Au-delà de ces millions qui donnent le tournis, dépassant souvent toutes les limites du raisonnable, il y a dans la démarche de ce franco-libanais – qui cherchait à satisfaire son ego surdimensionné et ses goûts pour le grand luxe (il possède des résidences dans les grandes capitales mondiales qui font actuellement l’objet d’enquêtes policières japonaises) – un sentiment d’inconscience et de mépris. Face d’abord aux règles de la bonne gouvernance car il se croyait intouchable et ensuite méprisant à l’égard des autres, de ces centaines de milliers d’employés de son groupe demeurés impuissants face aux caprices du maître, se contentant de salaires autrement plus modestes.

Des Carlos Ghosn, il en existe malheureusement partout. À Maurice aussi, même si ce n’est pas encore dans les mêmes proportions. Certes, on peut compter sur les doigts d’une main ceux qui touchent Rs 3 millions ou plus par mois.
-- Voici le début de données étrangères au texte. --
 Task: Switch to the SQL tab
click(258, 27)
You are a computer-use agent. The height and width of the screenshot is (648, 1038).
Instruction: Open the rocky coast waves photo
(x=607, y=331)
Dans une entreprise privée ou publique, il y a peut-être un seul qui peut y aspirer face aux 5 000 employés ou plus. Et c’est généralement l’argument avancé par certains patrons pour justifier leurs rémunérations. Aussi, il y a les responsabilités et les risques qui y sont associés… et l’obligation à rendre des comptes au conseil d’administration en cas d’une déroute financière provoquant l’écroulement de l’entreprise.

Dans le privé comme dans le public, la question des gros salaires fait toujours débat depuis plusieurs années. Si le pays a introduit le salaire minimum pour les employés au bas de l’échelle, faut-il revoir les rémunérations que certains jugent exorbitantes dans le privé ?

À l’heure où certaines institutions internationales s’inquiètent de l’augmentation du coefficient Gini, l’indice qui mesure les inégalités des salaires, et après le constat selon un récent rapport de la Banque mondiale qui rappelle que l’écart entre les revenus des 10 % des ménages les plus pauvres et les plus riches de Maurice s’est creusé par 37 % de 2001 à 2015, on peut s’interroger sur la pertinence d’une éventuelle limitation des salaires des grands patrons, à travers l’introduction d’un salaire maximum ou un «wage ratio».

Faut-il encore pour autant décider du ratio qui soit acceptable par les partenaires sociaux tout en sachant qu’au final il y a un seul poste de CEO? Le ratio du salaire de Carlos Ghosn était de 1 à 750 et relevait visiblement d’un scandale, selon les spécialistes.

À Maurice, l’alliance Lepep s’était engagée à moraliser la vie des entreprises publiques en fixant les rémunérations de ses nominés politiques. Au terme de son mandat, la volonté n’y est plus et l’échec d’une politique transparente de salaires est plus qu’évident dans certaines institutions, rattrapées en cours de route par des scandales.

Aujourd’hui, certains nominés comme Kee Chong Li Kwong Wing à SBM Holdings ou Sherry Singh à MT ou encore des conseillers du Premier ministre comme Nayen Kumar Ballah ont pignon sur rue. Demain, ils évacueront le plancher sans avoir à rendre des comptes et viendra s’installer une autre bande de nominés.

L’affaire Ghosn est venue relancer la problématique de folles rémunérations dans la sphère privée alors que dans le monde, notamment en France, au Royaume-Uni, aux États-Unis, en Allemagne et en Inde, des pressions s’exercent toujours pour limiter les salaires des dirigeants d’entreprise.

Il va sans dire que les inégalités des revenus et leur corrélation avec l’écart qui se creuse entre les riches et les pauvres sont des problématiques qui parviennent difficilement à amener un consensus entre les différentes parties prenantes de la société.

En même temps, une question posée naïvement s’impose : de combien de millions de roupies sonnantes quelqu’un a-t-il besoin pour vivre décemment ? Avouons que nous n’avons pas la réponse. Carlos Ghosn, lui, l’avait… peut-être !

Et que dire de Christano Ronaldo ou d’Alexis Sanchez?